I almost didn’t write this. Honestly, I did not for a week until I really put myself to it, or actually just by writing an email to the managing editor saying that today I would really send something. Anyway, we are six weeks into this academic year, and I ask myself every morning what day it is again.
Every day feels the same. Since this Sunday, there is a sticky note above my desk telling me that I should try to talk to someone outside, a friend, a stranger, anyone and go out into nature at the end of each day. Especially now that the weather outside is making the environment out there an uninviting place, going out is hard. But it is in autumn, when the reward for going out, once back inside with a hot drink on the sofa cannot be bigger.
There is a sticky note above my desk telling me that I should try to talk to someone outside
Now I am finally writing this, and I notice what the problem is. I subconsciously have a high expectation of myself. I want to write something meaningful in a time when so much is happening that keeps my mind busy with thoughts and opinions. I realise then all the more, that I miss sharing these thoughts with the people I would run into in the corridors or grab a coffee with. Your study mates who you would coincidentally end up spending the morning with over a coffee and a piece of shared banana bread, creating something new during the conversation.
Then I wake up behind my desk, I just sunk too deep into one of the many daydreams, while staring out of my window. Distracted, again. And I am not the only one. And let me reassure you; you are not the only one as well. When I recently checked Brightspace, I found a page on ‘How to stay motivated and resilient’. The answers were many things you already probably heard many times and thought of, but which, you have totally forgotten at the moment of demotivation.
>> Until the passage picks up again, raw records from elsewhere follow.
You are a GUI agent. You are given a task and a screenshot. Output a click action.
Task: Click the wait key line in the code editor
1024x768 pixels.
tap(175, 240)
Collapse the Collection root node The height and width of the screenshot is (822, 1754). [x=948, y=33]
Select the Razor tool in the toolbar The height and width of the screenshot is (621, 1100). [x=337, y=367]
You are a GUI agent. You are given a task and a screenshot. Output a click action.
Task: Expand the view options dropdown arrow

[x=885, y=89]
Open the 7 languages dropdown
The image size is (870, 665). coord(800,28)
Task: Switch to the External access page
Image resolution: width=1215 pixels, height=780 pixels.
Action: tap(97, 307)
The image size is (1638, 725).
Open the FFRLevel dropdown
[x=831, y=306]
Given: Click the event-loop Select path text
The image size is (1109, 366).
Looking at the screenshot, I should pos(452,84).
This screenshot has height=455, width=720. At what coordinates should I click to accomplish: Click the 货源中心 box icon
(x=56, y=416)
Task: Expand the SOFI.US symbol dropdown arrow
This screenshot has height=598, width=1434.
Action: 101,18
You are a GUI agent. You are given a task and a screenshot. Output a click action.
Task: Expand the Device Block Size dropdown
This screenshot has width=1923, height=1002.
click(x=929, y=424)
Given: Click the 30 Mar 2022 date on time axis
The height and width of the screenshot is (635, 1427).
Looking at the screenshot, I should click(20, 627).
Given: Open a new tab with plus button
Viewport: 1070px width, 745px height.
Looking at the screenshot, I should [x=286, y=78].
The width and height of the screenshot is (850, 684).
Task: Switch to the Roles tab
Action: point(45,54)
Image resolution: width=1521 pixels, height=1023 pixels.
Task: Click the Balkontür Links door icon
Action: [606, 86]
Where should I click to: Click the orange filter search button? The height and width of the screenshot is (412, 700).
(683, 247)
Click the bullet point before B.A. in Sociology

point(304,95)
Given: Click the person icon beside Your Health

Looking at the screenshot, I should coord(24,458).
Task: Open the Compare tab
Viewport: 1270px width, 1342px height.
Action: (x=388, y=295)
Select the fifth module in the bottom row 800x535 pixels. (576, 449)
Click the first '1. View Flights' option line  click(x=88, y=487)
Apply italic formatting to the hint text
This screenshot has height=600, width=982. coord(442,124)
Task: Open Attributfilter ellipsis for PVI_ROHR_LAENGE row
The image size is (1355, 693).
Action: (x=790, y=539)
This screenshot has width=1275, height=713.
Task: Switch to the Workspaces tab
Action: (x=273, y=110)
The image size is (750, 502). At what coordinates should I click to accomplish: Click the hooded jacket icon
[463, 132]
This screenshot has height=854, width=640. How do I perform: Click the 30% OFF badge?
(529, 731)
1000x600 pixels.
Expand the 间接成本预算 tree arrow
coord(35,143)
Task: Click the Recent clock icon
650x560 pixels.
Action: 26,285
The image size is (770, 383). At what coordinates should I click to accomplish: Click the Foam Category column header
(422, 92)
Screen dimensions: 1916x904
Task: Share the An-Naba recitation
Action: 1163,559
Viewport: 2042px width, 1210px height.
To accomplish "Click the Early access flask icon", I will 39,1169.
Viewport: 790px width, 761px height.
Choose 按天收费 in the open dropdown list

Distracted, again. And I am not the only one. And you are not the only one as well
I don’t know any other solutions, but I would like to at least get one thing across: you are not the only one. Especially in times when demotivation is created by being away from the people you would normally share these feeling with, and to in return hear that you are probably all in the same boat. Let me tell you this: you are. But look at this, if I manage to write this, you can now surely return to your paper, group work, thesis or course. Good luck!